Last month, Star Trek Beyond executive producer J.J. Abrams addressed the ongoing litigation between Paramount Pictures, CBS and Axanar Productions — the company behind the fan films Star Trek: Axanar and Prelude to Axanar — suggesting the legal proceedings would come to an end.
“We started talking about and realized it was not an appropriate way to be dealing with the fans,” said Abrams at the time. “Fans of Star Trek are part of this world. So we went to the studio and pushed them to stop this lawsuit. Withing the next few weeks, it will be announced that this is going away.”
A short time later, Buzzfeed’s Adam B. Vary received a statement the media companies, who co-own Star Trek, saying the parties involved were engaged in “settlement discussions.”
But according to The Hollywood Reporter, lawyers engaged on the studios’ behalf have continued to press the matter in court. On May 23rd, Axanar Productions answered the claims leveled against them with a counterclaim referencing Abrams’ comments and the tweeted statement sent to Buzzfeed. The studios responded that the statements “speak for themselves,” but maintain the proposed Axanar film continues to represent an unfair appropriation of their intellectual property.

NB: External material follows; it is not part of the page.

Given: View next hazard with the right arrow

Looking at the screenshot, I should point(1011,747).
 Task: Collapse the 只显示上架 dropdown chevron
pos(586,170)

For decades, Paramount tacitly accepted the existence of fan films as their distribution was limited. But as the technology allowed for the films to improve in quality and circulate more readily, the studio — now in concert with CBS, who controls Trek‘s television prospects — made occasional changes to what they would tolerate. In 2012, CBS asked the producers of Star Trek: New Voyages to cease the use of previously unproduced Star Trek scripts and published novels as the basis for new episodes. The situation was resolved without New Voyages shutting down entirely.
But the late 2015 court filing suggests the period of tolerance may be coming to an end. With the studios entering the Internet realm in an official capacity via the 2017 streaming first Star Trek series and the fan film producers becoming more and more technically proficient, the lines are blurring between what constitutes a fan work and a fully endorsed studio product.The case has also brought to light an increasing tension between fan films and the owners of the concepts upon which they are based. And whatever the outcome of this specific case, that tension will no doubt lead to an new level of legal scrutiny toward fan works available online.